On a related note, I find it remarkable that Miller is still even in the Hesiman discussion given his mostly mediocre play in conference games. He put up most of his passing stats against their awful non-conference schedule (7 TD to 2 INT in 4 games non con //  7 TD to 4 INT in 7 games in conference play) and has been held in check by several of their conference opponents this season, Purdue and Wisconsin being the best examples. Honestly, Michigan SHOULD be able to keep his numbers to a reasonable level given the way he has played in B1G games this year.

LSAClassOf2000

November 23rd, 2012 at 9:49 AM ^

This was informative and a good read. Thanks for sharing this data.

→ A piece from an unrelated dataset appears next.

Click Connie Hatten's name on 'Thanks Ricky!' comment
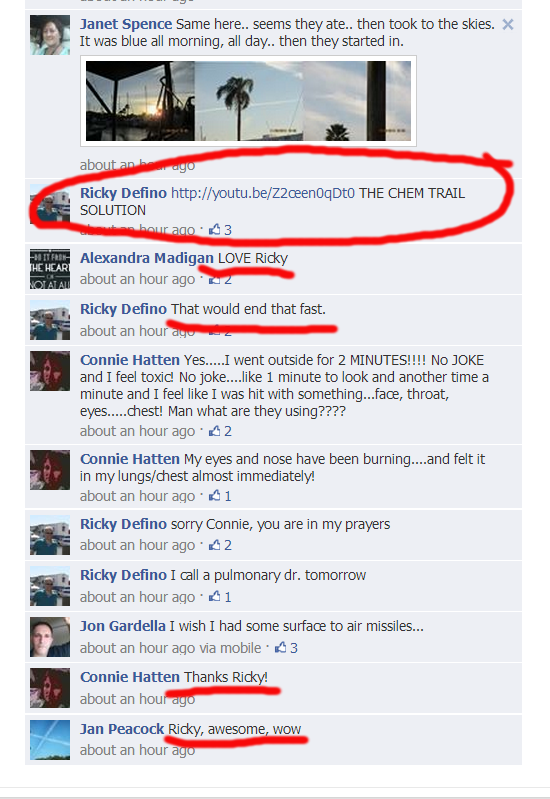 [x=130, y=677]
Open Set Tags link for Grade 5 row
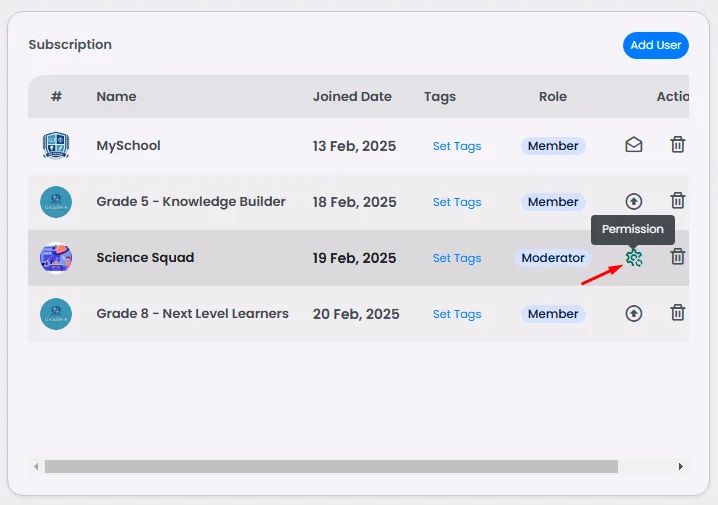Image resolution: width=718 pixels, height=505 pixels. pyautogui.click(x=456, y=202)
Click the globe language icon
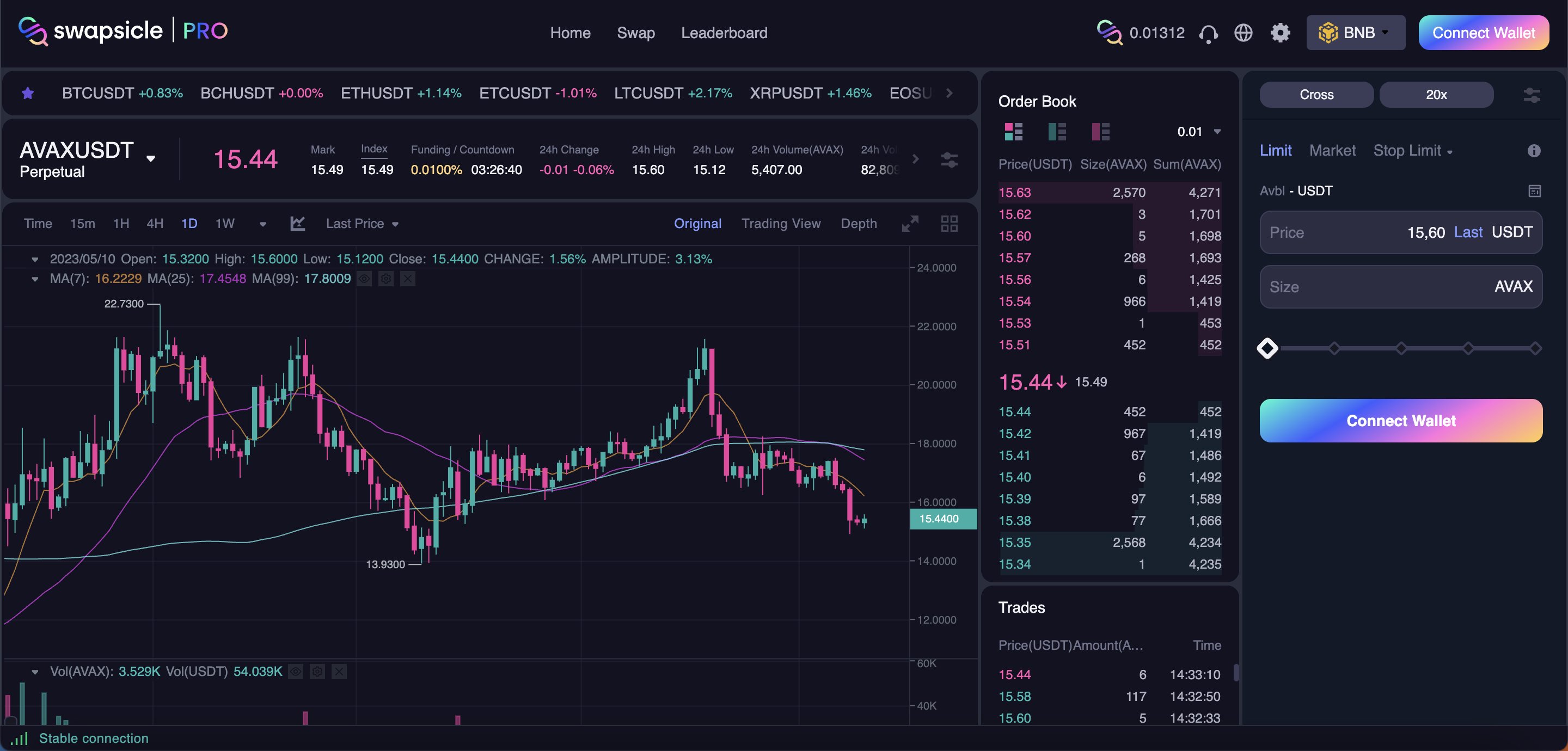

One thing that this did make me think of was something that was intriguing was the average differential between what the Ohio State offense gains in comparison to what its defense gives up. Going back through the data I have, it comes out to 50.3 yards, whereas ours is 87.9  yards - a small but possibly significant advantage to us in a closer game. It should also perhaps be noted that, aside from games where the Buckeyes were outgained, in five games this season, the difference in total yards between Ohio State and their opponent has been less than 100 yards. 

mongoose0614

November 23rd, 2012 at 9:58 AM ^

being used for passing defense have a hidden factor.  I wonder what you would see if you factored this in by compl percentage, avg yard per pass etc instead of just yards.

Minny and Iowa are buried usually in the second half and teams just pound the ball with the run and go home.  

While I love stats you have to account for human variables or use other stats like ypa when team leading vs being behind........

 

 

YoOoBoMoLloRoHo

November 23rd, 2012 at 10:00 AM ^

OSU is similar to non-qualifier schools (Rutgers, Kent State) that play a marginal schedule and sneak out a handful of wins against their only legitimate competition.

Give them credit for ugly wins, just like we should have found a way to win in Lincoln and especially at ND. Get a win in Columbus and end their illusion of dominance.

Mortimer

November 23rd, 2012 at 11:21 AM ^

I live in Ohio so I tend to watch all of OSU's games.  Those numbers don't surprise me - much like under Tressel, Ohio's special teams have been a big factor.  They tend to pick up a lot of "hidden yards" through solid special teams play, which allows them to be more efficient wiht the yards they do gain.  Also, the punt return touchdown against Wisconsin was probably the biggest play of the game.

Honestly, I think the special teams matchup is the biggest of The Game.  If we are constantly losing the field position battle by giving up long punt returns or letting punts bounce and roll for 10-20 yards, or if we give up a special teams touchdown, I don't think we can win.  We need our special teams to really step it up this game.  If Norfleet wants to earn that Legends jersey, he may want to channel his inner-Breaston for this game.  Also, most importantly, PUNT COVERAGE PLEASE!!!

blueohio86

November 24th, 2012 at 10:21 AM ^

As a Michigan fan and current resident of Columbus, Ohio I am begging Michigan and any holy diety I can think of for a victory today.  OSU fans are by far and away the most obnoxious sports fans in the history of organized sports and a victory will only encourage them further.  We cannot allow this.  We must send them back to the trailer park in tears.  Go BLUE!!!!